Dans les dernières semaines, j’ai démarré des relations d’affaires avec des entrepreneurs du Maroc, de la Tunisie, de la Chine, du Chili et de la France. Dans les 4 premiers pays, le marché pour les énergies vertes est en pleine explosion. C’est simple, tout le monde veut plus d’énergie.

En Chine, c’est pour le chauffage, le charbon commence à manquer et il existe un rationnement d’état pour le chauffage des édifices à logement multiples (les gratte-ciels). C’est aussi pour faire fonctionner les usines et subvenir à la croissance de la demande électrique.

Au Maroc et en Tunisie, on veut augmenter la production industrielle. L’électricité est surtout produite avec des centrales au mazout et les prix fluctuent souvent (lire, ils augmentent constamment). Les habitants veulent avoir accès à de l’électricité à faible coût pour chauffer l’eau, climatiser l’été, s’éclairer le soir, écouter la télévision, faire fonctionner le cellulaire ou le portable. Bref, jouir de tout ce que l’on utilise quotidiennement.

Au Chili, c’est pour un mélange des deux besoins et pour les endroits très éloignés comme l’Ile de Pâque.

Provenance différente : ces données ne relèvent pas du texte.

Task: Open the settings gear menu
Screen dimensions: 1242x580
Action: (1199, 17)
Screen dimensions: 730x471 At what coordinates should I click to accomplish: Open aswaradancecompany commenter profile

Est-ce que l’on a des solutions?

Quelques-unes à court terme, mais elles ne permettent pas la construction de la seconde série de solutions. Dans ma recherche sur le déclin de l’économie pétrolière, j’ai indiqué les limites physiques réelles des différentes idées de solutions. Robert Hirsch, cité plus haut, a aussi énuméré les types de solutions possibles.

Quelles sont les conditions de base pour une solution à long terme?

  • Rapport de l’énergie produite sur l’énergie investie important, plus élevé que 1 pour 5;
  • Capacité d’une mise à l’échelle rapide au niveau planétaire;
  • Ne bénéficie d’aucunes subvention pour l’opération (crédit d’impôt, rabais fiscal, crédit carbone);
  • Idéalement, produis de l’électricité en grande quantité pour un transport de masse;
  • Idéalement, des solutions pour la machinerie agricole et de construction;
  • Idéalement, bloquer tout investissement majeur dans les routes et rediriger l’argent dans les trains pour marchandises et passagers;
  • Pour assurer une « croissance économique harmonieuse » le coût de l’énergie doit être bas.

Sans être une technologie miracle et faisant seulement partie d’un ensemble de solutions potentielles, il existe une branche du développement éolien qui est très intéressant.

De nombreuses entreprises et groupes de recherches développent des technologies d’éolien en haute altitude ou Airborne Wind Energy. De ces groupes de recherche, Kite Gen est le plus avancé avec la construction d’un prototype fonctionnel. Dans ce dernier cas, on a indiqué dans certains articles un ratio énergétique de 1 pour 347, époustouflant.

Est-ce que l’on est dans la course? Est-ce que l’on est prêt à investir les millions pour a tous le moins suivre la parade?

En tout cas, on va avoir des arénas neufs, le nec plus ultra des parterres de soccer, des parcs flamboyant et de grandes autoroutes qui seront vides inévitablement.

  1. 19 novembre 2010 à 9 h 32 min

    Bonjour,

    Votre texte est un excellent portrait de la situation et des défis qui nous attendent. Je ne manquerait pas d’inclure un lien vers celui-ci dans la prochaine mise à jour de mon blog.